July 2, 2008

Summer Stalactites


During a recent seminar on mosaic art I demonstrated some cutting and compositional techniques. “The Opus vermiculatum technique,” I explained, “sharply defines the edges of forms and creates sinuous lines in the back round.” I then cut angles and wedges in the tesserae, placing them along curves that would allow that to happen. The class was lively and the time went by quickly. I packed up my equipment at the end of that rewarding day along with two unfinished “demonstrator” mosaics. I could have left them in this state and probably should have with so many other immediate commitments looming. But I have some compunctions about leaving things in various states of incompleteness before moving on to other projects. Unfinished mosaics have a particularly strong pull on this compunction - staring down at one from a wall or looking plaintively up from a worktable with their pathetic gaping blank spaces. So instead of doing the “smart” thing and getting my work packed up early for my upcoming teaching at McDaniel College, I had to spend some time to sit down and complete the mosaics before sorting and packing materials for my next group of hopeful students.

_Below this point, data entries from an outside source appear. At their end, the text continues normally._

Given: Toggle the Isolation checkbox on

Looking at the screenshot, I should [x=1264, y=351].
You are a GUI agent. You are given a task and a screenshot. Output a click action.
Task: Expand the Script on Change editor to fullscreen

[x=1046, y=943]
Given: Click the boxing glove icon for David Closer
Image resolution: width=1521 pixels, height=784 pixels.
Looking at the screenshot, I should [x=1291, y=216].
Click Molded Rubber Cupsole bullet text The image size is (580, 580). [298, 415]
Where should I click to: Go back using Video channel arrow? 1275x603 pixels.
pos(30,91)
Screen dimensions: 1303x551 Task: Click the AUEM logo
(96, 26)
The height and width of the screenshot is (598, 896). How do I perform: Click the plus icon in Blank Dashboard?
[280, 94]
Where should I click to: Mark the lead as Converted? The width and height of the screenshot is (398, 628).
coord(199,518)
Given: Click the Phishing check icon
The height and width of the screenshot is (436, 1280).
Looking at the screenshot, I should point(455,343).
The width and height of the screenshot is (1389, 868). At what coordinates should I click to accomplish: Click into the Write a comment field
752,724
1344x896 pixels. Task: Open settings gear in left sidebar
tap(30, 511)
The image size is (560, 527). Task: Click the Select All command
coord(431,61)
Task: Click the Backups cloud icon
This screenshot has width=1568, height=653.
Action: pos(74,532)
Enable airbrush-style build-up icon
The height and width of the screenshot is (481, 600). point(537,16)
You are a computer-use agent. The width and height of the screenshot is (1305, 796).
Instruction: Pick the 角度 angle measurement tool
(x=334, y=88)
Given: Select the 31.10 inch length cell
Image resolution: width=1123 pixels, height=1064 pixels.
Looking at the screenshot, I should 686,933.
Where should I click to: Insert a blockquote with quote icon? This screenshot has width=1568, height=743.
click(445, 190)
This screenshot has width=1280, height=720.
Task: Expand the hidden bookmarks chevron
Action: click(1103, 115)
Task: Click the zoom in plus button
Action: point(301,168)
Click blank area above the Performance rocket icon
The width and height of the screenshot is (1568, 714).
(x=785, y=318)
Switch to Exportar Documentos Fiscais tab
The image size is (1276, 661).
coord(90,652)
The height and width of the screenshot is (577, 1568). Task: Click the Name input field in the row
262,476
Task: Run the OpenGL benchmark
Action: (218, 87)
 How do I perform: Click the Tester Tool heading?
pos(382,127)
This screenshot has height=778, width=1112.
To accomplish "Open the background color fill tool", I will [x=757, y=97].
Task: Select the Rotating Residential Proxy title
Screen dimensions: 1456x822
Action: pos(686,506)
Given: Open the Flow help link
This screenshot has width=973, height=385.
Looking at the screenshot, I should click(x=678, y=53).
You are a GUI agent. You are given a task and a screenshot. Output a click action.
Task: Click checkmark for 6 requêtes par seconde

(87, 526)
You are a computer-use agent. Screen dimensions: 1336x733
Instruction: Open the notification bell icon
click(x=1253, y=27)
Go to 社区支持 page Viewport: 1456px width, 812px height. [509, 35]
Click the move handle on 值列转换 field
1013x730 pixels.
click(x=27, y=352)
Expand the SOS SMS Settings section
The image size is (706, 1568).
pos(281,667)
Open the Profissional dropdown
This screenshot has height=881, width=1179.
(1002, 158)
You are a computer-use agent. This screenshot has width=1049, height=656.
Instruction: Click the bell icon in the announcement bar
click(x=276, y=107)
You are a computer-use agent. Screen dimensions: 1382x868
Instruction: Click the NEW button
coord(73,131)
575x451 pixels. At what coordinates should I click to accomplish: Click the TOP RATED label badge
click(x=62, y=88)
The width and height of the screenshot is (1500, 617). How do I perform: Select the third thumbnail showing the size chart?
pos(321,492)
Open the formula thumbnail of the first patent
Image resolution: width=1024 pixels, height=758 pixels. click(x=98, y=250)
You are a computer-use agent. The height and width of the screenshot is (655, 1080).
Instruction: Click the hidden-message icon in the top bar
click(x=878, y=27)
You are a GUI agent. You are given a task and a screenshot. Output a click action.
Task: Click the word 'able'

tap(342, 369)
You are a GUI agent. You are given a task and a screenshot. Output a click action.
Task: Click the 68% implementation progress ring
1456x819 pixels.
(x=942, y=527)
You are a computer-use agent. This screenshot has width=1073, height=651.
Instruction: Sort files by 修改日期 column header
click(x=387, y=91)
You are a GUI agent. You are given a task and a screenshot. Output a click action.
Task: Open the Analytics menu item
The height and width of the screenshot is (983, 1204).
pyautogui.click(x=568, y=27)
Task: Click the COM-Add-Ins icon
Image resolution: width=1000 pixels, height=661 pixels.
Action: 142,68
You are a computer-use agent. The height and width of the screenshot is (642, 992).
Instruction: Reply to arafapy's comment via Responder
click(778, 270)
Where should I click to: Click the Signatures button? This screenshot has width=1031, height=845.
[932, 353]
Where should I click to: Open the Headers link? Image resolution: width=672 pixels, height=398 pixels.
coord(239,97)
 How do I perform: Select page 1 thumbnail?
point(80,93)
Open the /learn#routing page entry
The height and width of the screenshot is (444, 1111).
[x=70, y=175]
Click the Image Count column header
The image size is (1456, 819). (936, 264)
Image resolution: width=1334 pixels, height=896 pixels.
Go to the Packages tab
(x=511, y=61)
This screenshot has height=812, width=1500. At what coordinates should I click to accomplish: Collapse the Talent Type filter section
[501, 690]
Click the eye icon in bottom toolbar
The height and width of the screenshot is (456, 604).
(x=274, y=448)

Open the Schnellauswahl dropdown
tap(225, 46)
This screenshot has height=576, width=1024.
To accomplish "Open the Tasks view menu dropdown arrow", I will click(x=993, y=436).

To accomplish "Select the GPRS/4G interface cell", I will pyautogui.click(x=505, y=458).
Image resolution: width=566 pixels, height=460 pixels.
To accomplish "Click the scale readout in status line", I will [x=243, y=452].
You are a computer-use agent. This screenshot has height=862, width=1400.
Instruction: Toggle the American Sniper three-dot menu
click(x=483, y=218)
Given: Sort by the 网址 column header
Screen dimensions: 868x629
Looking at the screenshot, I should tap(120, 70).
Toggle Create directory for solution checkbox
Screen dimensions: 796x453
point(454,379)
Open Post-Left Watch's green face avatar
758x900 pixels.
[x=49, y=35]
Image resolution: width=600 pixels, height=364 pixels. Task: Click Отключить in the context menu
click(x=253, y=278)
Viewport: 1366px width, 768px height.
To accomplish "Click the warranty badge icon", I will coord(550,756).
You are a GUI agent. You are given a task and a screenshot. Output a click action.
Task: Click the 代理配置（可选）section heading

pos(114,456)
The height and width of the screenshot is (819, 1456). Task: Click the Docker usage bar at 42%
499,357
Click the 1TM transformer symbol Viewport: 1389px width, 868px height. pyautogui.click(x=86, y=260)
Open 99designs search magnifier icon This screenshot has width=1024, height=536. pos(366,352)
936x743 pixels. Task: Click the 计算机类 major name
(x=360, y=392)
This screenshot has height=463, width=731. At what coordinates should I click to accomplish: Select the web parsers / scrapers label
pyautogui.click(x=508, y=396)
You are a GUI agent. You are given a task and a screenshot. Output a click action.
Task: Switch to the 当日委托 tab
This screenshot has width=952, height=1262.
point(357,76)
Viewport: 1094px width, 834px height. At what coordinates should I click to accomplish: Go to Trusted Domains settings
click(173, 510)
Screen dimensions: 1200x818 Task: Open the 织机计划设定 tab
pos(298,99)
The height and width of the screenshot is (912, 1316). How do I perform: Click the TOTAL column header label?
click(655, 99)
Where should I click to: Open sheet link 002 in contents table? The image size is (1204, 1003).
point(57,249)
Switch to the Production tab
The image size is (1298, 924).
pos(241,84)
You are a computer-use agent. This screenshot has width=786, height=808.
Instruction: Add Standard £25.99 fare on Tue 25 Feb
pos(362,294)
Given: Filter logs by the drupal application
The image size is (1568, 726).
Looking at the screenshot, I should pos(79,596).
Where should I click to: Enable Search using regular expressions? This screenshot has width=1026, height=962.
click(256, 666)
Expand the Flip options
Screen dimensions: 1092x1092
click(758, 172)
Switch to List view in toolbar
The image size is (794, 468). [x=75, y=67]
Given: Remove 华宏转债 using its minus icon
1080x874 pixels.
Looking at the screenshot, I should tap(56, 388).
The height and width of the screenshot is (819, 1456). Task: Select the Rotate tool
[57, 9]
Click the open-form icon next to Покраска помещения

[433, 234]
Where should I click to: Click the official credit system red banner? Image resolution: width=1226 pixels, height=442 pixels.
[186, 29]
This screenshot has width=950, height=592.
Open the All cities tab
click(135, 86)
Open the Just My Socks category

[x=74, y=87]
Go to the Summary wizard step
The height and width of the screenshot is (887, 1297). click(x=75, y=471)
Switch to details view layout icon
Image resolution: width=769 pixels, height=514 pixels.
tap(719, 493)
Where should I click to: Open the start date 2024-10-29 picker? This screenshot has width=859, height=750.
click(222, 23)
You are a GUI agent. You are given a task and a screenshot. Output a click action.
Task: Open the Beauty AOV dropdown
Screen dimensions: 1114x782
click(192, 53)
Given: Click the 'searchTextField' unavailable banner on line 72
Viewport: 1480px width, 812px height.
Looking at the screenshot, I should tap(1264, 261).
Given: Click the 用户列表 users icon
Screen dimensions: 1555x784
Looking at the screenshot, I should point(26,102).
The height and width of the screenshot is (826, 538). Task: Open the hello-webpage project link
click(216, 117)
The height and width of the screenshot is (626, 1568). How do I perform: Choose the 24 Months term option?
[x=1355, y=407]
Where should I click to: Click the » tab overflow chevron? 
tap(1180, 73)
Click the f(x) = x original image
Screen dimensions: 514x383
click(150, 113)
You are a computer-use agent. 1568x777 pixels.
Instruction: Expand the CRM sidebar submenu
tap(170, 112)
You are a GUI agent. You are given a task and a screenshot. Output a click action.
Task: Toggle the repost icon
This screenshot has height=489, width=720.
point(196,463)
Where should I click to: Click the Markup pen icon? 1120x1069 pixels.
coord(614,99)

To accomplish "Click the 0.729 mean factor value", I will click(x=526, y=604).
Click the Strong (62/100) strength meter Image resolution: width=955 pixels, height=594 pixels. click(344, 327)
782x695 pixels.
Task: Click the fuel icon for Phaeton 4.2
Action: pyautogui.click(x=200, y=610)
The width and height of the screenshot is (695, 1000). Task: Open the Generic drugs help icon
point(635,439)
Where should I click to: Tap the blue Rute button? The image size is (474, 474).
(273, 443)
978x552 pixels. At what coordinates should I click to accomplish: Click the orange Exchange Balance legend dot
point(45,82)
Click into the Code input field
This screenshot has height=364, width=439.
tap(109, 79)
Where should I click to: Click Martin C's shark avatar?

As I sat in my studio slowly applying bits of glass and stone to cement backer boards, conglomerations of patterns began to emerge which evoked pleasant memories made rosy by their remoteness. The vertical piec to the left reminded me of family summer vacatons replete with trips to caverns. I had a special fondness for caves, especially those with stalactites. I remember in particular a cave with live dripping with mineral-laden water that formed, over eons, the stalagmites on the cavern floor. The mosaic “Stalactites” is made with chips of clear block glass interspersed between slate and marble tesserae. The clear glass chips represent the water dripping from above. Since glass in not actually a solid but in fact is a super-cooled liquid, its use in this vertical study mosaic is apropos for it represents water dripping over thousands of years - which it is in fact doing.